Thriving in one of the toughest environments a football player can compete in, Rivas has plenty to be grateful for, and men’s football organization WashU tops the list. Joining the team in the summer of 2019 as a rookie, Rivas prioritized the team, with no professional career prospects.

Reflecting on his two seasons with the Bears, Rivas shared his deep gratitude with everyone on Team WashU for helping him get to this point. From Coach Clarke, who was instrumental in finding balance in his life. To his teammates, with whom he was able to share the pitch for two years.

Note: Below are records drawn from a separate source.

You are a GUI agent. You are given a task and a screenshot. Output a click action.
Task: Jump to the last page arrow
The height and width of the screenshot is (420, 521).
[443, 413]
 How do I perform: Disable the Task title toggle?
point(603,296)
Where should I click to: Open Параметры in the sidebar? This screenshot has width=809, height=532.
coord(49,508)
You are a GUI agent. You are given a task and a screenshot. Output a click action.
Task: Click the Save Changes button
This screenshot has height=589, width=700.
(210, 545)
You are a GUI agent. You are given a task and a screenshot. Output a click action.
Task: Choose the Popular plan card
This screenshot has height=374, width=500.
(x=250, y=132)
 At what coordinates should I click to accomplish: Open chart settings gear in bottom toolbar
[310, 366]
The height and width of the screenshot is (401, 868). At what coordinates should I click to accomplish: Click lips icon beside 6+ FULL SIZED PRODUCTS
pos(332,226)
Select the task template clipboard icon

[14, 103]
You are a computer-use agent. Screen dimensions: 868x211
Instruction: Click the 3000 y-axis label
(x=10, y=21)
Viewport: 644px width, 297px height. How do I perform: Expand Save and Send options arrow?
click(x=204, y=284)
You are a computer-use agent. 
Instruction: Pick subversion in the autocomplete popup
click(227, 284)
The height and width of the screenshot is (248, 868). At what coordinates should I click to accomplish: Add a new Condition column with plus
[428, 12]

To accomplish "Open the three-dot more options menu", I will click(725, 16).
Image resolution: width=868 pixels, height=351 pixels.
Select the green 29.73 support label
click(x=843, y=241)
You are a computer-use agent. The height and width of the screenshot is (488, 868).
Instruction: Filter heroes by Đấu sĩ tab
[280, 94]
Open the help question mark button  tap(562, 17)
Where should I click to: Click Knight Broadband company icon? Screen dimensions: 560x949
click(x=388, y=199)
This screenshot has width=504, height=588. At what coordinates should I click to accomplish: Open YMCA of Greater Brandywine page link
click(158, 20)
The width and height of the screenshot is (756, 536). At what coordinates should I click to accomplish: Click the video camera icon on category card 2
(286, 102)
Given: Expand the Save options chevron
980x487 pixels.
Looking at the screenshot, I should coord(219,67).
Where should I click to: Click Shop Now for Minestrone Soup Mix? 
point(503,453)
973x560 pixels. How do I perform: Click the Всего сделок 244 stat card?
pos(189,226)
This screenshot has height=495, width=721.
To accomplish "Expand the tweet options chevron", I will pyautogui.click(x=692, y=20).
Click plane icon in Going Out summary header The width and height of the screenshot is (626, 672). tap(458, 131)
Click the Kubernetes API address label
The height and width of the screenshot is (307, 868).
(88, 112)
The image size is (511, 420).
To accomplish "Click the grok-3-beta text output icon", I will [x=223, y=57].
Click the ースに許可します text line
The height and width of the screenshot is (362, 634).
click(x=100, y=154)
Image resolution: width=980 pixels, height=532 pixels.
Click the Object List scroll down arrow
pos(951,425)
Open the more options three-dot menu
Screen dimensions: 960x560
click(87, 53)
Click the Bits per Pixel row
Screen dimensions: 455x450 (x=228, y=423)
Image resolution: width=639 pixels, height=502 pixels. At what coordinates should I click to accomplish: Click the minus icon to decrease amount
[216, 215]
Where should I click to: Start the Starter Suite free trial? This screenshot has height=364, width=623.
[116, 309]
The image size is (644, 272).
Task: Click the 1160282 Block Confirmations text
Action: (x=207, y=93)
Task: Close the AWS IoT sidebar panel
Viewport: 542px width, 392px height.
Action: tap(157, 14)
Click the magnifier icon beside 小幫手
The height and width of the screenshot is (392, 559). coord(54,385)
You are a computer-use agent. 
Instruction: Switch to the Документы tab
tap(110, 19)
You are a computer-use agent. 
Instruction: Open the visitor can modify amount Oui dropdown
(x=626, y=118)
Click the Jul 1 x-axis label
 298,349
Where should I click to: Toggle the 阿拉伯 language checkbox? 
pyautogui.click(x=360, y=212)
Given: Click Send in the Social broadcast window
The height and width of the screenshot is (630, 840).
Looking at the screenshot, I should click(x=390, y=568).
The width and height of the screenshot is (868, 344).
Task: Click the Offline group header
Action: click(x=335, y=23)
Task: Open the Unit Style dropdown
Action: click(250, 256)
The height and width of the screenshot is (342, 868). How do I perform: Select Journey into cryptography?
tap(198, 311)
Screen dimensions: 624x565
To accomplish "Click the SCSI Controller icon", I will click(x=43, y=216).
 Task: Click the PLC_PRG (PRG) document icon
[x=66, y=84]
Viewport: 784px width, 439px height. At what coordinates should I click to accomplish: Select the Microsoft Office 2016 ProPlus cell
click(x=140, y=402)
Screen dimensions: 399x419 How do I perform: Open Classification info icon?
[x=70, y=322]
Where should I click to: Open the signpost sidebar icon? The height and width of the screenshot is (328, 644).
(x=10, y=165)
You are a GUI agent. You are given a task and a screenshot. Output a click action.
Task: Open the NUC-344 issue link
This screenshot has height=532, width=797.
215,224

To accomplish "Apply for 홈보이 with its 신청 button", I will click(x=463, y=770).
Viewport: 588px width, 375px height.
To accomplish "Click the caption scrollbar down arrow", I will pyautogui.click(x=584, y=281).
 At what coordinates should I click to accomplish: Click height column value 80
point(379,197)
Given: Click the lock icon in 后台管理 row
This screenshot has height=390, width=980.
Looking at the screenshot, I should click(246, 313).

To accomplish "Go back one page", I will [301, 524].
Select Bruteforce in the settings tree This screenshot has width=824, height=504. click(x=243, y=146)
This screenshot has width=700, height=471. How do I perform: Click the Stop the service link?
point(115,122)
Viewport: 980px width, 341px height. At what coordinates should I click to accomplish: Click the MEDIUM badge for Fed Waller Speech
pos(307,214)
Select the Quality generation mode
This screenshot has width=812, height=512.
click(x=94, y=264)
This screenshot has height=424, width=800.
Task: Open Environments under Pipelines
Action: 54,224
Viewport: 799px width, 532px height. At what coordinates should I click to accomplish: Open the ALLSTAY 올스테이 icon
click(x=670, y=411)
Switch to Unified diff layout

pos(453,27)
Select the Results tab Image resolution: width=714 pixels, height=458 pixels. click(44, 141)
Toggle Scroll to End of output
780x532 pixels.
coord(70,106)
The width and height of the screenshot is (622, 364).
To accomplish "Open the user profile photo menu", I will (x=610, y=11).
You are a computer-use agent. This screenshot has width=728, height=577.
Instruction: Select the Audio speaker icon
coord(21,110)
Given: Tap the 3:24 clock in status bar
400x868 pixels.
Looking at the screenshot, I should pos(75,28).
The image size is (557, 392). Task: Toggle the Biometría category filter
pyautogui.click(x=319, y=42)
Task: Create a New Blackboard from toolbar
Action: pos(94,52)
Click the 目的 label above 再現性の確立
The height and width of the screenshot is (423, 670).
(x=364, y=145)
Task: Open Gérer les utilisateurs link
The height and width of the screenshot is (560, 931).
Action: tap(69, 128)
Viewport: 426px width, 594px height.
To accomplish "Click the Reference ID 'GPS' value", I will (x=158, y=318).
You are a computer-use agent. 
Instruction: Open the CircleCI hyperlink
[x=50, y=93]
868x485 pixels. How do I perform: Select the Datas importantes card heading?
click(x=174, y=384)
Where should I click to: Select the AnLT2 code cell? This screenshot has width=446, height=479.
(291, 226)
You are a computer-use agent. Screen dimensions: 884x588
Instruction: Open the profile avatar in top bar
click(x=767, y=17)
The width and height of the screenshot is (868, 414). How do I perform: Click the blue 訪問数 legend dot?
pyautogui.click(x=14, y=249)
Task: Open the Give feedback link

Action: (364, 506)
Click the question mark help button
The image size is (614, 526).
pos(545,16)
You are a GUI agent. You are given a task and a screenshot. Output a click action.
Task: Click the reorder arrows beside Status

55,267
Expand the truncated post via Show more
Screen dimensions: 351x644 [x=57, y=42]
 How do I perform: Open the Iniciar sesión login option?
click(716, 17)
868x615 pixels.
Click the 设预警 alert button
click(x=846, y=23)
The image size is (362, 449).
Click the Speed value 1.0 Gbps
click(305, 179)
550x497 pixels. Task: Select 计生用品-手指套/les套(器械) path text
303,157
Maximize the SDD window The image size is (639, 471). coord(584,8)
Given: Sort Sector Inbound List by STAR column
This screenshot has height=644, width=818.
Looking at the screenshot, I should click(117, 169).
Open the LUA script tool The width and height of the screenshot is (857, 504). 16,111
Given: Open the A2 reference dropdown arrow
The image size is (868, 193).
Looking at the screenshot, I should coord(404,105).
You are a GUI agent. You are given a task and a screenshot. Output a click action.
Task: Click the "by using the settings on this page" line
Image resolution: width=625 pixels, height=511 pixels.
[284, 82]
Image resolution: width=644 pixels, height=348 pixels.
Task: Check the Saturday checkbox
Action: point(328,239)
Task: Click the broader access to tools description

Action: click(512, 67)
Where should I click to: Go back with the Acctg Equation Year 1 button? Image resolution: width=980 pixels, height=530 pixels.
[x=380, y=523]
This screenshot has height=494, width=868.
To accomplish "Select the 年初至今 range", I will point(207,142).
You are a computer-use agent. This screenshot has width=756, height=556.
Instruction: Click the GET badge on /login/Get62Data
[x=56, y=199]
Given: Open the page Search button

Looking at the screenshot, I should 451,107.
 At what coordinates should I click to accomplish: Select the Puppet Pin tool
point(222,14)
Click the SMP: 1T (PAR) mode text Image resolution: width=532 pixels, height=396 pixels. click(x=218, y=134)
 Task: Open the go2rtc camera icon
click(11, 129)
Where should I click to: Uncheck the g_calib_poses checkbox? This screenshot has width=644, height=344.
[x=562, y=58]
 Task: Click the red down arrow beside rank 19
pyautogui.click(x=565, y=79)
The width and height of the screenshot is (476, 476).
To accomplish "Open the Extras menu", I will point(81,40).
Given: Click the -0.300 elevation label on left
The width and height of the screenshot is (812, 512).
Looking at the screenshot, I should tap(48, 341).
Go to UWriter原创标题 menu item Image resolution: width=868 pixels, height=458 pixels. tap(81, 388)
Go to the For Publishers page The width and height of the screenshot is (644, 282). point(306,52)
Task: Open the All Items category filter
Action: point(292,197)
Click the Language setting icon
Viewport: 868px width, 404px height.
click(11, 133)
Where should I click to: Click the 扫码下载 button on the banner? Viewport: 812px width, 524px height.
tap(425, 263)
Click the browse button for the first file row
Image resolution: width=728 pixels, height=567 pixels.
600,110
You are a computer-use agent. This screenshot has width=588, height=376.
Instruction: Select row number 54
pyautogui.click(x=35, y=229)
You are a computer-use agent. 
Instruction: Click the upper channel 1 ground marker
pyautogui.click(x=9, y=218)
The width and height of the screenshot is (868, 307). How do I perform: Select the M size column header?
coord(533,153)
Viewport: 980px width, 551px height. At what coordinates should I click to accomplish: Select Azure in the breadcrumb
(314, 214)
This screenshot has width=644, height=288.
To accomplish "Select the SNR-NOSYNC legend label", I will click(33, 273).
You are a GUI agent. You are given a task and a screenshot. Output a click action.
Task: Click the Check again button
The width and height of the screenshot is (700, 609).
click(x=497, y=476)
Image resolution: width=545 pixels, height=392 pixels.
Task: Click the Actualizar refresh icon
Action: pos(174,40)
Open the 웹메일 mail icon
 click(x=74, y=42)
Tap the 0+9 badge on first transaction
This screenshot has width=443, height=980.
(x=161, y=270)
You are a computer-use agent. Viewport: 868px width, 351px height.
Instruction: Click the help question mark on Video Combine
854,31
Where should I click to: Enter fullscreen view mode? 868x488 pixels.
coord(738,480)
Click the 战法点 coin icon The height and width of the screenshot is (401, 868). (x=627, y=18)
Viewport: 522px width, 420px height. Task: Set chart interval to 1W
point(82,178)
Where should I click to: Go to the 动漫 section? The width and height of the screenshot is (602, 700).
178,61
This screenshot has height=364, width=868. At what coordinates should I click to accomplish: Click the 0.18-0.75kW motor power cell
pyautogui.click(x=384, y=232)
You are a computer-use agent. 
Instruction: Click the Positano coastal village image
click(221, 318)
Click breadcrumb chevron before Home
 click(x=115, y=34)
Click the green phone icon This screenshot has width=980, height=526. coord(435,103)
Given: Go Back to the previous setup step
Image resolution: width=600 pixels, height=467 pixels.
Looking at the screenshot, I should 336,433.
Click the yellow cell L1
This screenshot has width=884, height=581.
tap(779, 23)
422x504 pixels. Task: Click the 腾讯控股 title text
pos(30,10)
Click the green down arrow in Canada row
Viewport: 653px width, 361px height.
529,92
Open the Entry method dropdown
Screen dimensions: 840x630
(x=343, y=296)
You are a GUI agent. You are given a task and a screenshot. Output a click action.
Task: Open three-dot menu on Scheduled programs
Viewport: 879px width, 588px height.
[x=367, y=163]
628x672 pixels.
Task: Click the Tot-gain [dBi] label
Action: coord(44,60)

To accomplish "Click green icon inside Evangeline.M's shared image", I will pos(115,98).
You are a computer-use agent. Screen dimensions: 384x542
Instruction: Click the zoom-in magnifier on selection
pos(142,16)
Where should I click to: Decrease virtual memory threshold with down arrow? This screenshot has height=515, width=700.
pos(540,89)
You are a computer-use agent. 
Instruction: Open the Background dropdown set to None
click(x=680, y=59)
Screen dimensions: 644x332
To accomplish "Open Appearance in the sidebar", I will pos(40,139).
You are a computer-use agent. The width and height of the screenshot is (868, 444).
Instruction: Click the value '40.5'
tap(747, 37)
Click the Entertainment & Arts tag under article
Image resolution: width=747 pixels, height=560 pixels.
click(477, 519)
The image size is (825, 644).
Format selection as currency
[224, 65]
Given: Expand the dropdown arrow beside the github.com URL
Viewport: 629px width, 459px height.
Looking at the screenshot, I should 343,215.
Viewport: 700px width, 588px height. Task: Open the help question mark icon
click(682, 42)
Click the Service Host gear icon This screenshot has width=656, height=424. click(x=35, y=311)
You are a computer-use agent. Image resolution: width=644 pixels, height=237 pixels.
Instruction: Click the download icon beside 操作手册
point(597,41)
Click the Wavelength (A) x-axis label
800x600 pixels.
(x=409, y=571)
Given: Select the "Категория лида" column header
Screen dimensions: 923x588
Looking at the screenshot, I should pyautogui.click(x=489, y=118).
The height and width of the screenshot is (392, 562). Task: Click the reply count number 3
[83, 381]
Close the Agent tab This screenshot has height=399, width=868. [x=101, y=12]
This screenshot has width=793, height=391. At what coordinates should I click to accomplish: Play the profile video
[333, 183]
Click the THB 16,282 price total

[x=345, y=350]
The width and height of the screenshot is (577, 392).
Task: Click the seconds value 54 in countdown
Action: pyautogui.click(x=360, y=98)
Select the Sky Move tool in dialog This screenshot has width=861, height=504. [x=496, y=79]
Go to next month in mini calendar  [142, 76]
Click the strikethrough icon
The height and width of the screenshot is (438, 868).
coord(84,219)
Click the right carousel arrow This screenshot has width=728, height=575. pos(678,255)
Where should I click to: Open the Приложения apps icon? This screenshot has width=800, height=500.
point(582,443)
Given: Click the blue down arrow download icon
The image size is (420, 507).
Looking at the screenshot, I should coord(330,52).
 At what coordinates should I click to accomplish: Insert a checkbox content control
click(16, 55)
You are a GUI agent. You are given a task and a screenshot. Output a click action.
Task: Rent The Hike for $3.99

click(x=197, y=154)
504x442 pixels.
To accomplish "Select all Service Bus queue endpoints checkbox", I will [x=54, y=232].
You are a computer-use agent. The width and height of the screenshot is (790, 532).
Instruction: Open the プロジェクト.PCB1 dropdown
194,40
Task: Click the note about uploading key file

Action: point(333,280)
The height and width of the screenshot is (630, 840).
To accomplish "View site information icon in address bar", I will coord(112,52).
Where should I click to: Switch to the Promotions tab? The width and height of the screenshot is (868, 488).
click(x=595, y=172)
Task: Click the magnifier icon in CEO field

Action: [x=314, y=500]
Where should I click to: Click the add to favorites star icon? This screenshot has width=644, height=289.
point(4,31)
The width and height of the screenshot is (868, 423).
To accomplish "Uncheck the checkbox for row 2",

Some things are just bigger than us, and Rivas’ professional career with St. Louis City FC is an event that goes beyond himself and his accomplishments. For him, having signed a professional contract says a lot about the work done by Clarke and his team.

According to Clarke, Rivas’ contract was an asset in his staffing process. “So many times the prospects we talk to, in the back of their minds, are always hoping they’ll get the chance to turn pro. In previous years most of the time it cost us a player because they didn’t want to give up on that dream, and I wouldn’t blame them for it,” Clarke said. “But now I think prospects are going to look at us and say, ‘You know what, it’s possible. an excellent education and there is an outside chance that I could have a chance to play professionally.

Rivas is in a place many can only dream of: playing football as a professional athlete. But according to him, he is not finished yet. While the city of St. Louis is expected to start competing in MLS in 2023, Rivas wants an MLS contract next.

“Right now we don’t have an MLS team. I think all of us in the team really want to be in that first team, to get an MLS contract,” he said. “I really want to be part of a team that has a positive fun culture and plays at the highest level possible.”

Described as a super humble and down to earth guy, the WashU men’s soccer team lost a competitive contributor in Rivas as they prepare to defend their UAA conference title

“Sergio is a special player and I don’t think a single player can replace [him]. He just plays with such precision that he is that type of talent,” Daniels said. “But it’s going to be guys stepping up. It will be people like me who take that extra step this year.

“[I’m] very confident with the arrival of our first year class. Sophomores, juniors, are taking that step again,” he continued. “Everyone is going to have to work a little harder, focus a little more on their game, and we’re excited. We still have phenomenal pieces in our team, difference makers, guys who can score goals. So it’s a loss [to not have Rivas]but we are still excited for the season.